PROBLEM TO SOLVE: I would like the listing below retyped exactly, line by line.

※ ※ ※

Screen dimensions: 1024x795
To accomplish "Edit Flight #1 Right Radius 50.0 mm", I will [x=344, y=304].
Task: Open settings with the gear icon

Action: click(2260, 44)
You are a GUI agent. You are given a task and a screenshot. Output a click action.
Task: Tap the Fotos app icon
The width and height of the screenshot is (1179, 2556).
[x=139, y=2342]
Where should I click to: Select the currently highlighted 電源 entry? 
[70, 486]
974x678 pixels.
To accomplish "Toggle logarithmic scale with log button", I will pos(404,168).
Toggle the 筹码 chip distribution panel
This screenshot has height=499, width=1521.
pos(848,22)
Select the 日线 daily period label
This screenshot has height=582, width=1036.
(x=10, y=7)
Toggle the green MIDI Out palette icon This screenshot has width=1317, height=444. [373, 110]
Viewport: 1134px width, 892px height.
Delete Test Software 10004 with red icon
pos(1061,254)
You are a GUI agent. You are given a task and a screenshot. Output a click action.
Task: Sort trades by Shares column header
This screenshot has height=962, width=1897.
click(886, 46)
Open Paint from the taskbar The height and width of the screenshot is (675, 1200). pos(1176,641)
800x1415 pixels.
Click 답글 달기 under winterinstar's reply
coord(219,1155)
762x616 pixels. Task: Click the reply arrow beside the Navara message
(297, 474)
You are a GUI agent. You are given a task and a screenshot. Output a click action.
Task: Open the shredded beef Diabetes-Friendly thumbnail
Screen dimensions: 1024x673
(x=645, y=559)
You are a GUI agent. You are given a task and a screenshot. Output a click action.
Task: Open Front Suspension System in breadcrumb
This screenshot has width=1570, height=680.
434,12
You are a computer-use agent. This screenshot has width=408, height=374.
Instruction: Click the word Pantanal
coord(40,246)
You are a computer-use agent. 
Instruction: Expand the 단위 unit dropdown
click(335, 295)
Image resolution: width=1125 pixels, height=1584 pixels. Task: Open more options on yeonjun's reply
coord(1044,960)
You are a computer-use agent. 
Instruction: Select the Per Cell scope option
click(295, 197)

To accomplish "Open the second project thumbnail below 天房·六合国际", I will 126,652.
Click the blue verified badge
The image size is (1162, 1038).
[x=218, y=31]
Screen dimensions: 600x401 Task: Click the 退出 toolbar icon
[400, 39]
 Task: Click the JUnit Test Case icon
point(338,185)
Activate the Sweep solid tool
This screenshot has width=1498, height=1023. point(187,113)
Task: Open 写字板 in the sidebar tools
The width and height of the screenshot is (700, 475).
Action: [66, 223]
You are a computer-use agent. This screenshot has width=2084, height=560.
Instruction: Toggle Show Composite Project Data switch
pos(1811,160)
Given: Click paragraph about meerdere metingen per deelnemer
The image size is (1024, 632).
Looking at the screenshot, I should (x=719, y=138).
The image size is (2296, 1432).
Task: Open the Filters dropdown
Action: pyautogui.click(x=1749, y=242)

※ ※ ※

THE COMPLETED TASK:
Screen dimensions: 1024x795
To accomplish "Edit Flight #1 Right Radius 50.0 mm", I will [x=344, y=304].
Task: Open settings with the gear icon

Action: click(2260, 44)
You are a GUI agent. You are given a task and a screenshot. Output a click action.
Task: Tap the Fotos app icon
The width and height of the screenshot is (1179, 2556).
[x=139, y=2342]
Where should I click to: Select the currently highlighted 電源 entry? 
[70, 486]
974x678 pixels.
To accomplish "Toggle logarithmic scale with log button", I will pos(404,168).
Toggle the 筹码 chip distribution panel
This screenshot has height=499, width=1521.
pos(848,22)
Select the 日线 daily period label
This screenshot has height=582, width=1036.
(x=10, y=7)
Toggle the green MIDI Out palette icon This screenshot has width=1317, height=444. [373, 110]
Viewport: 1134px width, 892px height.
Delete Test Software 10004 with red icon
pos(1061,254)
You are a GUI agent. You are given a task and a screenshot. Output a click action.
Task: Sort trades by Shares column header
This screenshot has height=962, width=1897.
click(886, 46)
Open Paint from the taskbar The height and width of the screenshot is (675, 1200). pos(1176,641)
800x1415 pixels.
Click 답글 달기 under winterinstar's reply
coord(219,1155)
762x616 pixels. Task: Click the reply arrow beside the Navara message
(297, 474)
You are a GUI agent. You are given a task and a screenshot. Output a click action.
Task: Open the shredded beef Diabetes-Friendly thumbnail
Screen dimensions: 1024x673
(x=645, y=559)
You are a GUI agent. You are given a task and a screenshot. Output a click action.
Task: Open Front Suspension System in breadcrumb
This screenshot has width=1570, height=680.
434,12
You are a computer-use agent. This screenshot has width=408, height=374.
Instruction: Click the word Pantanal
coord(40,246)
You are a computer-use agent. 
Instruction: Expand the 단위 unit dropdown
click(335, 295)
Image resolution: width=1125 pixels, height=1584 pixels. Task: Open more options on yeonjun's reply
coord(1044,960)
You are a computer-use agent. 
Instruction: Select the Per Cell scope option
click(295, 197)

To accomplish "Open the second project thumbnail below 天房·六合国际", I will 126,652.
Click the blue verified badge
The image size is (1162, 1038).
[x=218, y=31]
Screen dimensions: 600x401 Task: Click the 退出 toolbar icon
[400, 39]
 Task: Click the JUnit Test Case icon
point(338,185)
Activate the Sweep solid tool
This screenshot has width=1498, height=1023. point(187,113)
Task: Open 写字板 in the sidebar tools
The width and height of the screenshot is (700, 475).
Action: [66, 223]
You are a computer-use agent. This screenshot has width=2084, height=560.
Instruction: Toggle Show Composite Project Data switch
pos(1811,160)
Given: Click paragraph about meerdere metingen per deelnemer
The image size is (1024, 632).
Looking at the screenshot, I should (x=719, y=138).
The image size is (2296, 1432).
Task: Open the Filters dropdown
Action: pyautogui.click(x=1749, y=242)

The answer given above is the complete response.